A Rota dos Vinhos do Dão, alternativa ao Douro

A Rota dos Vinhos do Dão, alternativa ao Douro

Toda a gente sobe ao Douro para ver as vinhas em socalcos e provar o vinho do Porto. Poucos viram para sul, para o Dão, onde a história é outra: vinhas de altitude entre afloramentos de granito, ao abrigo das serras, e tintos elegantes que envelhecem que é um gosto. É uma região de vinho mais discreta, menos polida para o turista — e por isso mesmo mais interessante para quem quer fugir das filas.

O que torna o Dão diferente

A região demarcada do Dão fica no centro de Portugal, à volta de Viseu, protegida pelas serras da Estrela, do Caramulo e da Nave. O granito está em todo o lado — nas casas, nos muros, no próprio solo, que dá aos vinhos uma mineralidade reconhecível. A casta-rainha dos tintos é a Touriga Nacional, que aqui é diferente da do Douro; nos brancos manda o Encruzado, uma das grandes castas brancas portuguesas, capaz de vinhos com estágio que aguentam anos na garrafa. São tintos mais frescos e contidos do que os do Douro, fruto da altitude e do clima de invernos rigorosos.

Ao contrário do Douro, onde muitas quintas montaram operações turísticas com horário e bilheteira, no Dão boa parte das adegas continua a receber por marcação, num registo mais familiar. Telefone ou escreva antes; aparecer sem aviso raramente resulta.

Por onde andar

Viseu é a base natural: cidade tranquila, com a Sé e o Museu Grão Vasco, e vinho do Dão à porta em qualquer restaurante. A partir dali, parte-se para as adegas espalhadas pelos concelhos de Nelas, Mangualde, Tondela, Penalva do Castelo e Carregal do Sal, entre outros. A paisagem é de pinhal, granito e pequenas vinhas, salpicada de aldeias de pedra. Há ainda a Ecopista do Dão, o antigo traçado da linha de comboio entre Viseu e Santa Comba Dão, transformado em percurso para caminhar ou pedalar — uma maneira diferente de atravessar a região sem o carro.

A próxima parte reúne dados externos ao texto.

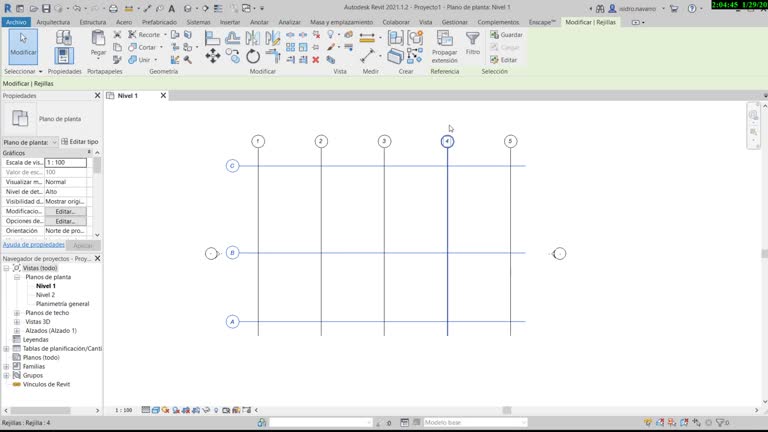Viewport: 768px width, 432px height.
Task: Open the Arquitectura ribbon tab
Action: [x=53, y=21]
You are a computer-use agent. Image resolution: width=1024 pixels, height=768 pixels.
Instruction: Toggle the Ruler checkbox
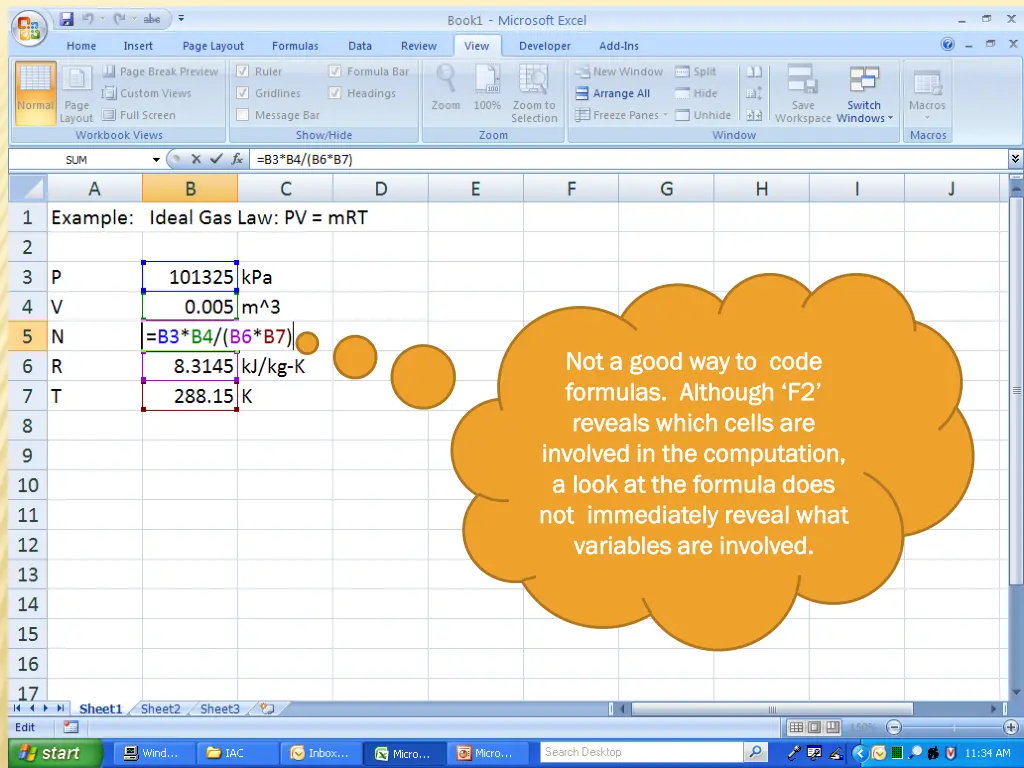tap(243, 72)
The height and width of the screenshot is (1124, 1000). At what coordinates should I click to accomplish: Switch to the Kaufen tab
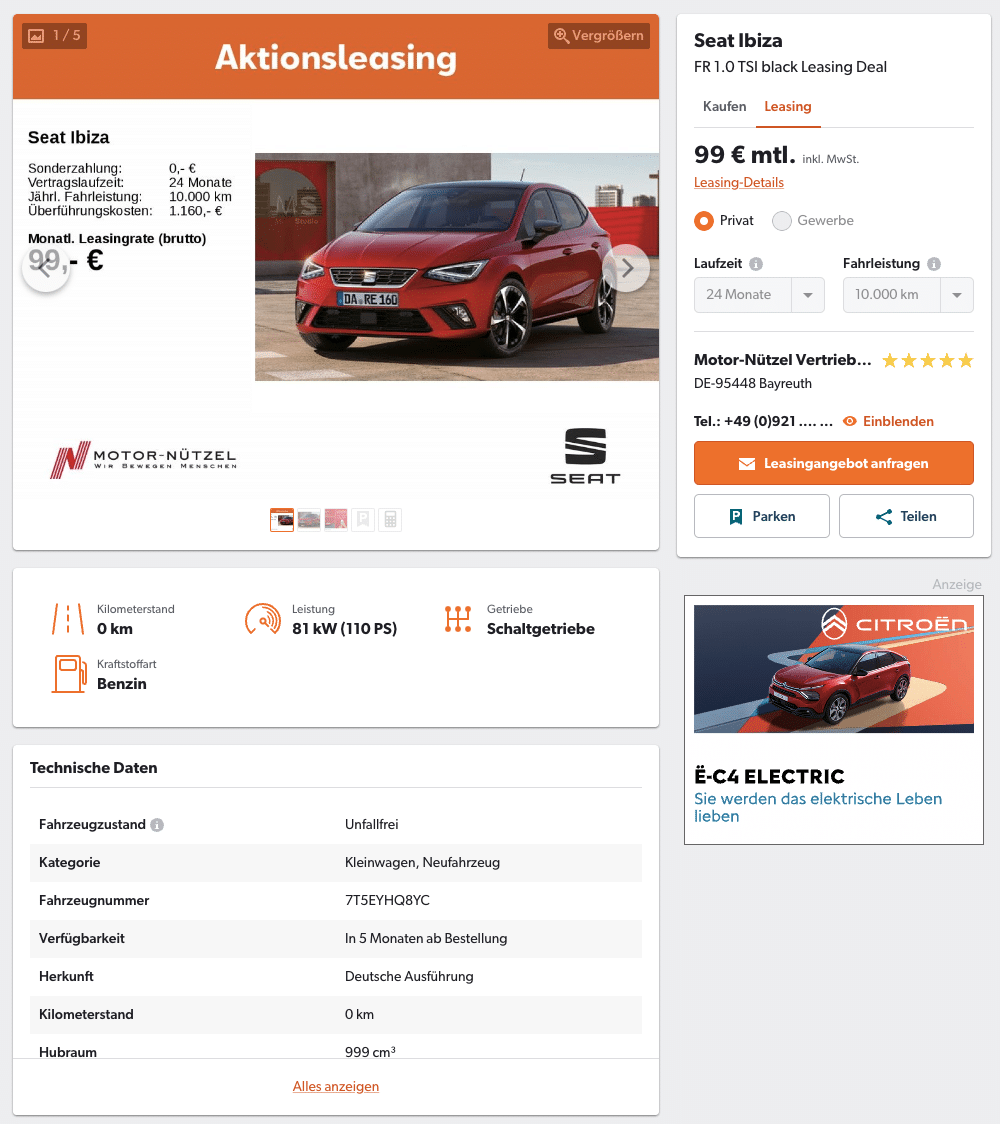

  • Marque as visitas às adegas com antecedência, sobretudo nas mais pequenas, que abrem por marcação.
  • Se conduzir, combine quem prova e quem leva o carro, ou prove com moderação e cuspa — a lei não brinca e as estradas são sinuosas.
  • O outono, no tempo das vindimas, e a primavera são as melhores alturas; no pico do verão o calor da meseta aperta.

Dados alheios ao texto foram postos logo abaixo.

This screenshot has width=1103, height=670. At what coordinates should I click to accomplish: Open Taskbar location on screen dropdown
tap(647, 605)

Vale a pena trocar o Douro pelo Dão?

Para a primeira viagem ao mundo do vinho português, o Douro continua imbatível pela paisagem. Mas se já conhece o Douro, ou se quer provar bem sem se enfiar em autocarros de prova e quintas cheias, o Dão dá-lhe vinhos à altura e muito mais sossego. O senão é claro: o turismo está menos organizado, as distâncias entre adegas pedem carro e nem tudo está aberto sempre. Aceite isso e ganha uma região que ainda se descobre sozinho. A minha sugestão: durma em Viseu, marque duas adegas por dia — uma de manhã, outra ao fim da tarde — e deixe o resto do tempo para a cidade e para a mesa.